> _TEXTE FOURNI_:
------------------------------------
- Le genre de la science-fiction se
distingue nettement de la littérature
fantastique car il propose un univers
imaginaire, qui n'est pas ancré dans une
réalité qui peu à peu bascule dans
le surnaturel. Dès le début, le lecteur
sait (comme dans le conte de fées) à quoi
il s'attend. Il est plongé d'emblée dans un
univers futuriste. A
aucun moment le doute ne surgit; l'hésitation
entre l'interprétation réaliste et
l'interprétation surnaturelle (qui est propre au
fantastique) n'est pas possible.
La science-fiction se distingue
tout aussi nettement du merveilleux.
Contrairement au conte de fées, le récit de
science-fiction se veut vraisemblable. L'univers
proposé est certes différent de la
réalité, souvent déroutant, mais il
reste
crédible et
le lecteur peut
s'identifier aux
personnages principaux, qui sont rattachés
à un monde proche du nôtre. Sandiane est une
Agorienne, mais sa mère est une Terrienne, qui vit
encore sur Terre. La fin du roman se déroule
d'ailleurs en Australie. Il existe donc des points de
repère, des
références à un univers
connu, auxquels le lecteur d'aujourd'hui
peut adhérer.
- Plusieurs
éléments typiques de
l'univers de science-fiction peuvent
être repérés :
- le cadre spatio-temporel
La géographie est
élargie à l'hyperespace, l'action se
déroule sur des stations orbitales ou des
planètes qui n'appartiennent pas à
notre système solaire. L'Essaim regroupe les
Cent Mondes, dont le siège politique est la
planète Agora.
Autremer est
une planète essentiellement aquatique,
où l'environnement hostile a contraint les
habitants à vivre sur
des îles
et à construire un "réseau
sous-marin de trains sans chauffeur qui sillonnent
les hauts-fonds", le
"capillaire".
Elle se compose de huit zones d'eau ayant chacune
une capitale : Apalanche, Aënora, Callisto,
Miyande, Obériel, Rhéa, Thétys
et Umbrione.
La fin de l'histoire se déroule sur
la Terre
(appelée "planète-mère"
p.47), en Australie, où vit Maÿla Minh,
la mère de Sandiane. La Terre est devenue
"un lieu de villégiature prisé,
après des siècles sombres."
Le temps se mesure en UG ("temps Unifié
Galactique") ; on sait que l'année
autremerienne est un peu plus courte que
l'année terrestre, qui semble rester la
référence.
- les objets et
engins
Les véhicules sont typiques de l'univers de
science-fiction : des vaisseaux spatiaux de la
"TransCorp" aux petits wagons tubulaires du
"capillaire", sans oublier les
"scoograv" (scooters antigrav), tous les
moyens de transport sont adaptés à
l'environnement futuriste du roman.
------------------------------------
> _DONNÉES_:
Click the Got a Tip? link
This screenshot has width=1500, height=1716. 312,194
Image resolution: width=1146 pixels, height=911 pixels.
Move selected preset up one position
------------------------------------
> _CONSIGNES_:
1/ D'après le texte sur la science-fiction, quelle planète est le siège politique des Cent Mondes ?
2/ Écrivez la suite du texte sur la science-fiction, en reprenant juste après sa dernière phrase.

> _RÉPONSES FOURNIES_:
1/ La planète Agora.

2/
Les appareils de communication, et
particulièrement le matériel des
journalistes, sont extrêmement
sophistiqués et ultra-perfectionnés :
la "volcam", objet inséparable de
Sandiane, les "traceurs", les micros et
objectifs miniaturisés, quasiment
invisibles, les réseaux de communication qui
relient les Cent Mondes.
- les personnages
Les Agoriens ( Sandiane et son
père) sont d'origine terrienne, de
même que les Autremeriens (les Maguelonne,
les Kelleven), qui sont les descendants de colons
terriens, dont le caractère a
été particulièrement endurcis
en raison des difficiles conditions climatiques de
la planète-océan.
Tous les personnages sont
des humains.
Les seules créatures
hybrides sont les monstres
sous-marins qui vivent dans les fosses profondes (
le "merlion", le "squalanha") et ne
sont pas sans évoquer les bêtes
monstrueuses de la mythologie antique.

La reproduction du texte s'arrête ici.